LE CHÔMAGE EN WALLONIE
Le ministre wallon de l'Economie, Jean-Claude Marcourt, met
en cause les différents organismes producteurs de statistiques concernant les
chiffres explosifs du chômage en Wallonie.
Le Forem, service régional de l'emploi et de la formation, donne le chiffre
le plus pessimiste (ou le plus réaliste ?), à savoir 17,5% de chômeurs wallons.

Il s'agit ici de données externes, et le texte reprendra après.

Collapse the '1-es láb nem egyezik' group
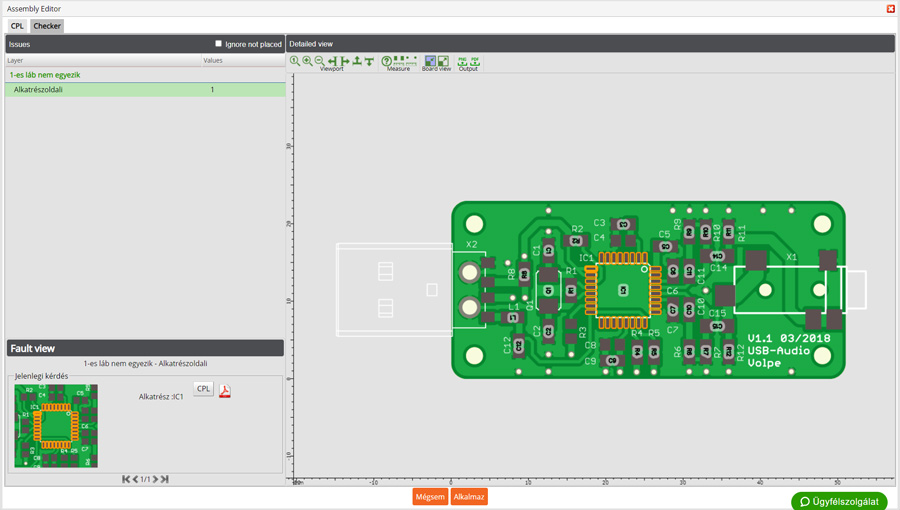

Ce chiffre comprend les personnes qui se déclarent disponibles sur le marché
du travail, à savoir les chômeurs indemnisés, les jeunes en stage d'attente,
les travailleurs à temps partiel involontaires, les demandeurs d'indemnités
et inoccupés inscrits librement, dont les étudiants. Au total, plus de 258.000
personnes sont donc concernées, un chiffre largement répercuté, entre autre
en Flandre.
Selon le ministre cette source d'information n'est plus tout à fait pertinente
depuis la suppression de l'obligation de pointage.
L'organisme payeur, l'Onem, autre producteur de statistiques, indique pour sa
part 13,7% de chômeurs mais il présente l'inconvénient d'inclure les travailleurs
en interruption de carrière, "ce qui n'est pas tout à fait correct" selon Mr
Marcourt.
La source ayant la faveur du ministre est celle du Bureau International du Travail,
laquelle permet des comparaisons internationales. Cette source-là indique, elle,
un taux de chômage de 11,3%. C'est ce chiffre qui vient d’ailleurs en tête de
la nouvelle brochure "Marché de l'emploi, chiffre et commentaires". Elle est
disponible
à cette adresse sur le site du forem.
Selon Jean-Claude Marcourt, cette multiplication des indicateurs traduit mieux
la réalité du travail et la demande d'emploi en Wallonie. Et, se réjouit Jean-Claude
Cahlon, le directeur du Forem, quelque soit l'indicateur choisi, le taux de
chômage diminue.
Mais il subsiste quelques difficultés. Ainsi, si le chômage des 30-40 ans a
fortement diminué en un an (-14,7%), celui des jeunes de moins de 25 ans et
celui de longue durée ont, de leur côté, continué d’augmenter. Actuellement,
les secteurs les plus porteurs semblent être la mécanique et la construction.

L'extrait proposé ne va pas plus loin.